Miguel también desarrolló una empatía profunda hacia los demás. Viendo a su madre lidiar con la crítica del mundo del arte y a su padre enfrentarse a la dura realidad del mundo de la música, comprendió las luchas y los sacrificios que cada persona hace por sus pasiones. Esto lo convirtió en alguien muy comprensivo y siempre dispuesto a escuchar a los demás.
Ahora trabajaba como barista para tener un ingreso estable mientras persigue su sueño de la música. Su carácter está marcado por la calidez y la autenticidad; su habilidad para conectar con las personas y su pasión por la música son el resultado directo de su crianza y experiencias de vida.
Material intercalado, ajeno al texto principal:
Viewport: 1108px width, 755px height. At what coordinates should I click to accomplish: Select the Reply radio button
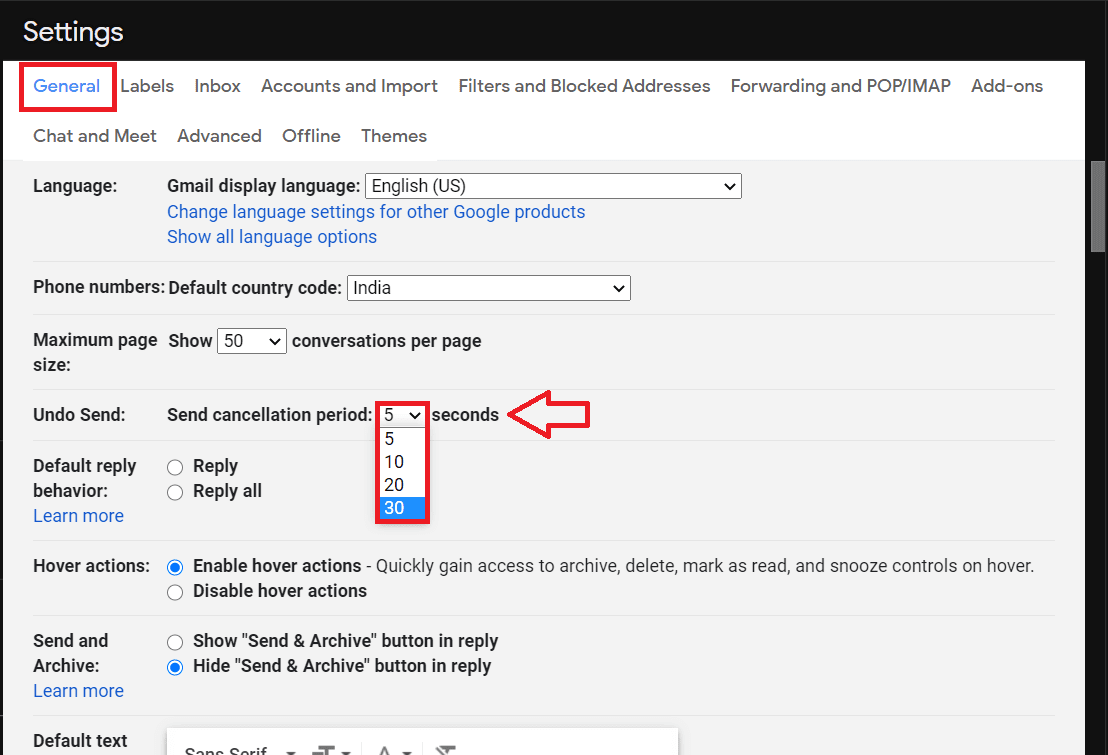tap(175, 467)
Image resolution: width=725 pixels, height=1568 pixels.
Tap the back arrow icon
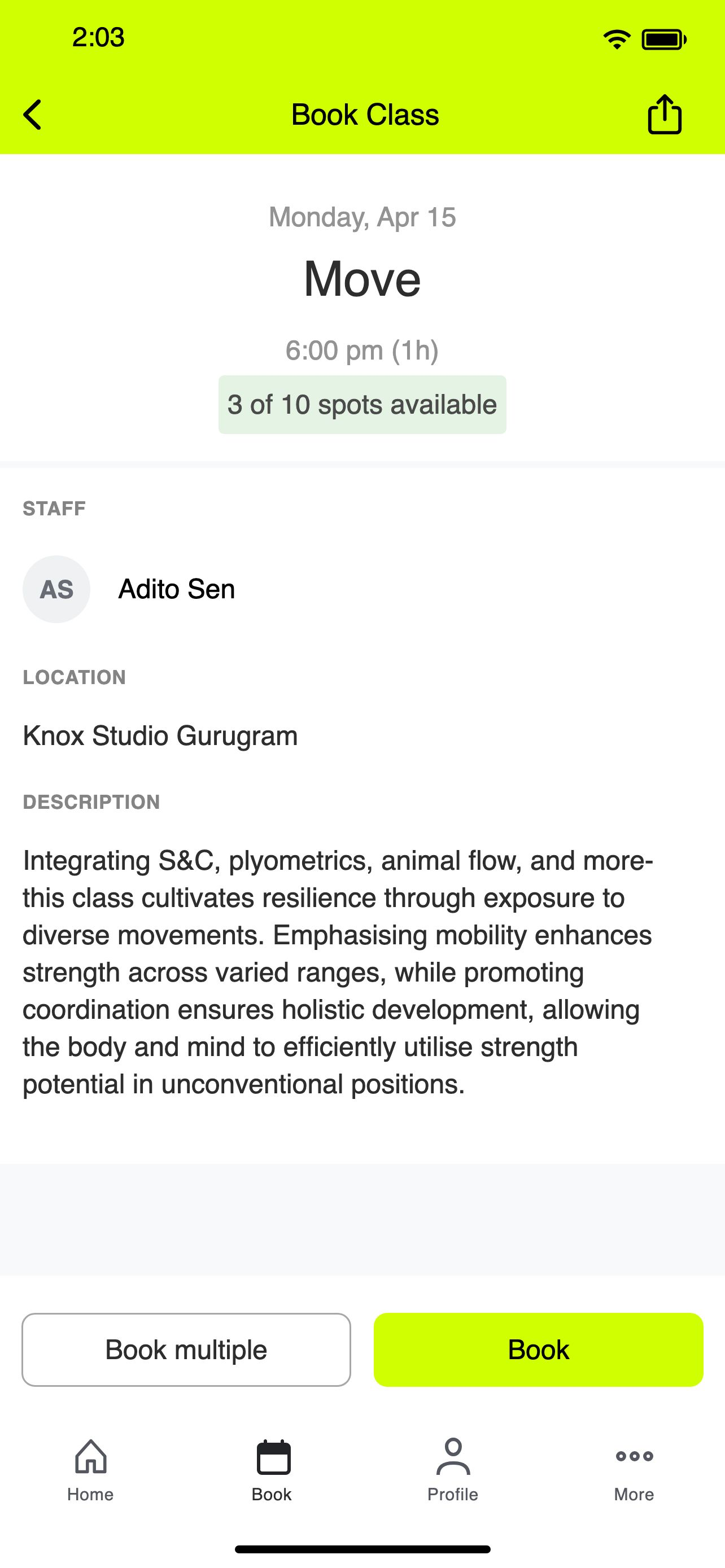(x=32, y=115)

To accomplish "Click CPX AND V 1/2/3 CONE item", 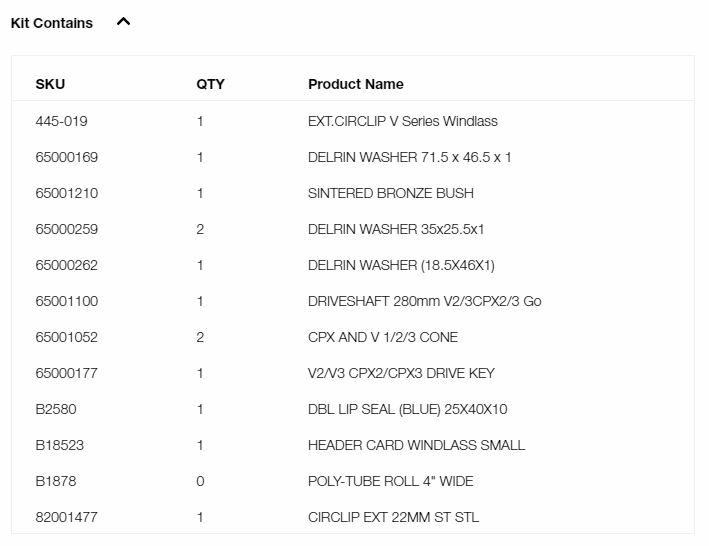I will [x=383, y=337].
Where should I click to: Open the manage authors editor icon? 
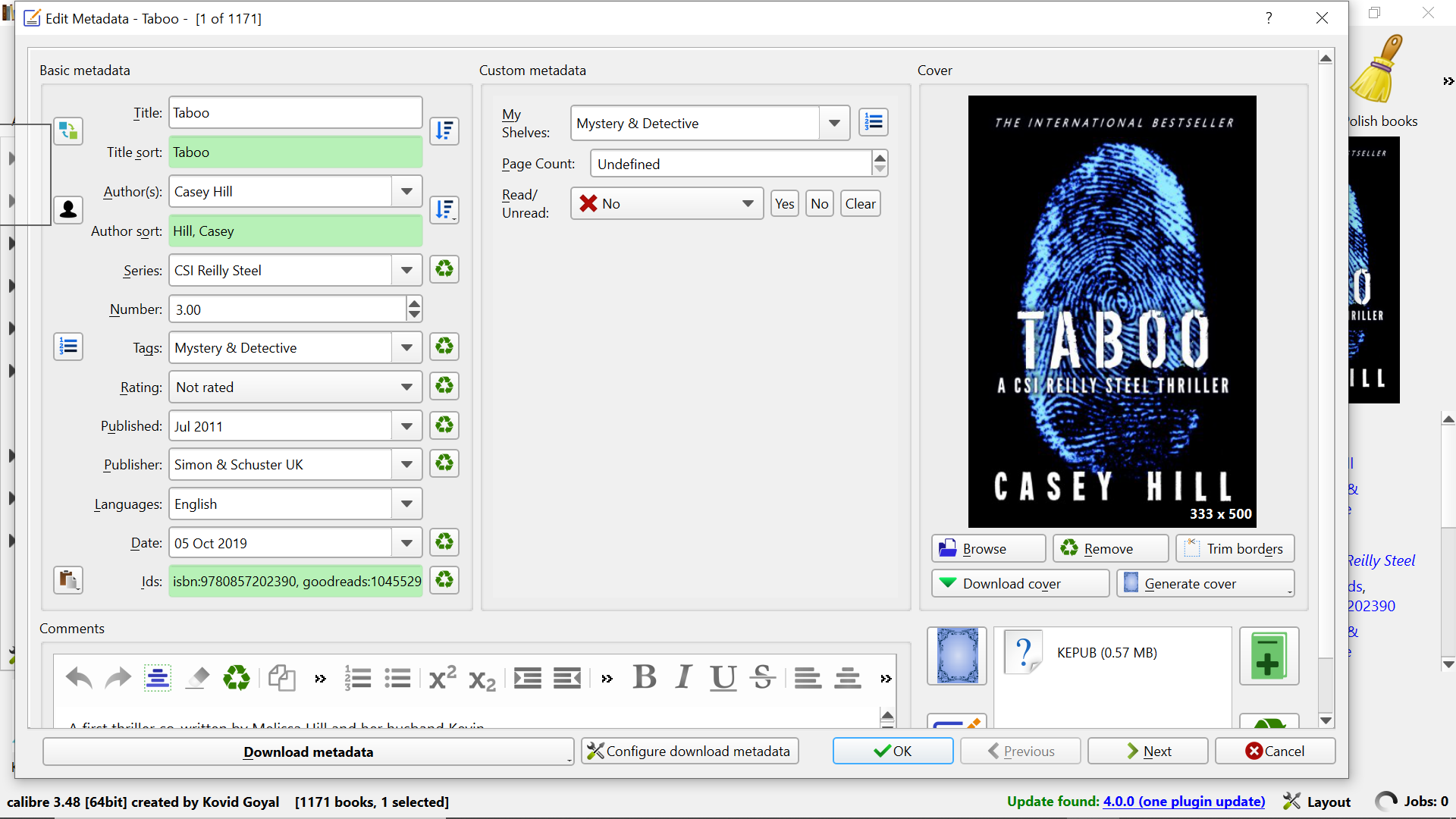[68, 209]
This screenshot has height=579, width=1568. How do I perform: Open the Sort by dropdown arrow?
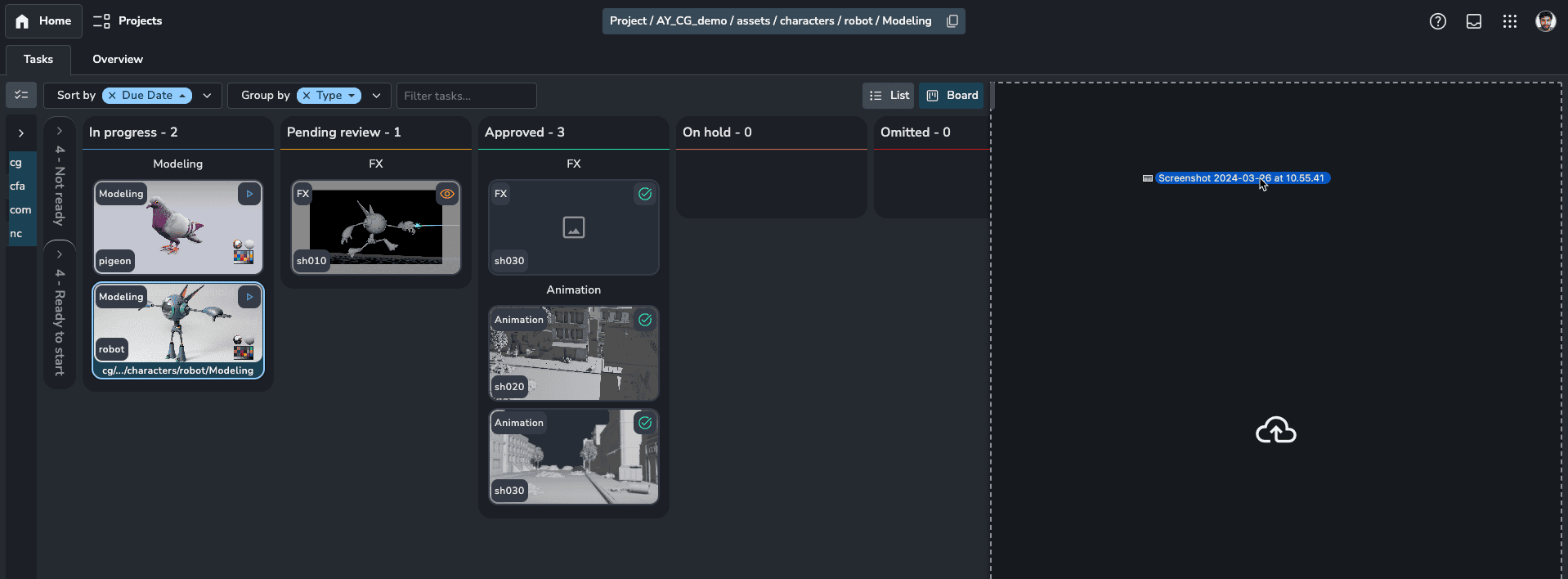tap(208, 96)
Cada café que prepara está impregnado de su deseo de crear algo bello, no solo para él, sino para todos aquellos que cruzan su camino.
Sin embargo, su vida amorosa no ha sido muy exitosa, mientras caminaba para su casa, Miguel no podía evitar sonreír al recordar cómo sus primeras citas siempre estaban llenas de nerviosismo y risas tímidas.
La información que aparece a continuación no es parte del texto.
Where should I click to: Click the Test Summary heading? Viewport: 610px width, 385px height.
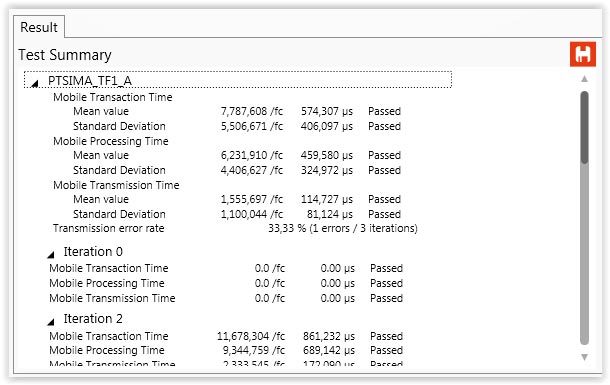click(x=65, y=55)
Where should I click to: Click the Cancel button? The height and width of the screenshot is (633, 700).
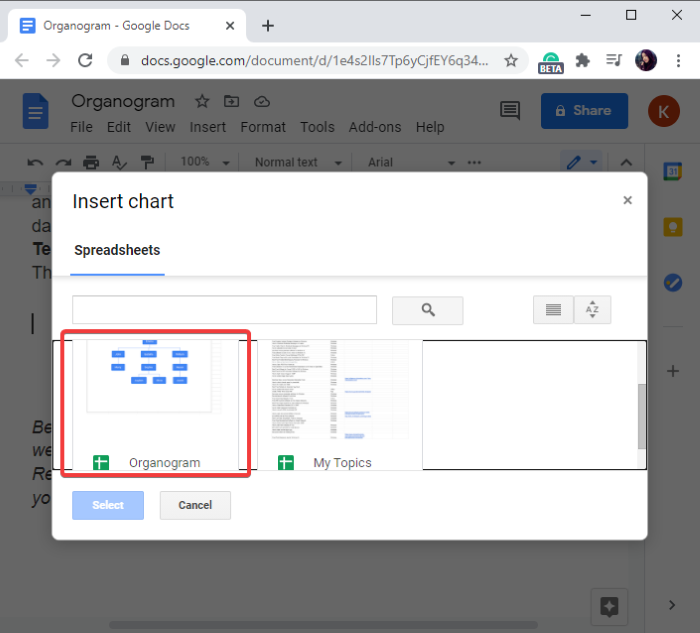pos(195,505)
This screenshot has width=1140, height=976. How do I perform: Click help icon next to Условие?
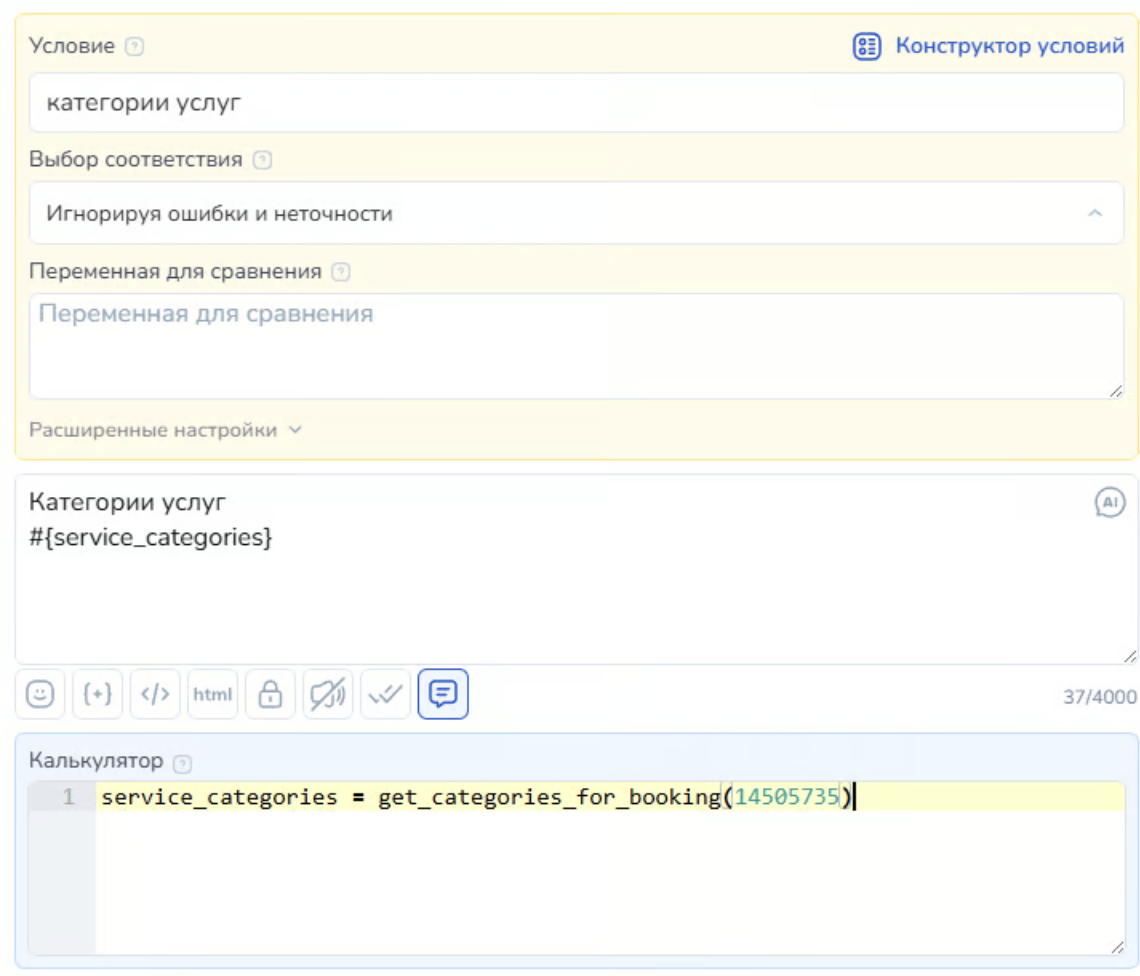point(135,47)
Conoció a Ana en una exposición de arte, y desde el primer momento sintió una conexión innegable. Aunque el principio fue prometedor, poco a poco ambos se dieron cuenta de que sus caminos eran distintos. Las largas conversaciones nocturnas pasaron a ser breves intercambios de mensajes y finalmente, se despidieron con la promesa de recordar los buenos momentos.
Pero ahora estaba esa chica en su mente que siempre pedía capuccino. Miguel recordó la primera vez que vio a Laura cruzar la puerta. Era una tarde lluviosa y ella entró empapada, buscando refugio del aguacero. Llevaba un abrigo azul marino y el cabello mojado se le pegaba al rostro. Al verla, él sintió un impulso inexplicable de acercarse, pero se contuvo.
Desde ese día, Laura había convertido el café en parte de su rutina, y Miguel esperaba con ansias esos momentos en los que ella se sentaba a leer o a trabajar en su computadora. Sus breves intercambios de palabras eran suficientes para iluminar su día. Sin embargo, cada vez que intentaba entablar una conversación más profunda, las palabras se le atoraban en la garganta.
—¿Qué pasa si le digo algo y deja de venir? —se preguntaba Miguel mientras fingía concentrarse en su trabajo. La idea de perder esos pequeños momentos, esas sonrisas furtivas y miradas cómplices, le aterraba.
Miguel no podía evitar imaginar un futuro donde esos momentos se volvieran más significativos. Pero por ahora, esos pequeños intercambios eran suficientes. Laura era un rayo de luz en su vida cotidiana, y aunque la inseguridad lo mantenía en silencio, disfrutaba de la presencia constante que ella traía consigo.
Mirando el reflejo de la luna en un charco se agua, Miguel sonrió y decidió que, a veces, los momentos más simples eran los más valiosos. Y mientras Laura siguiera visitando el café, él encontraría consuelo en esos pequeños fragmentos de felicidad compartida.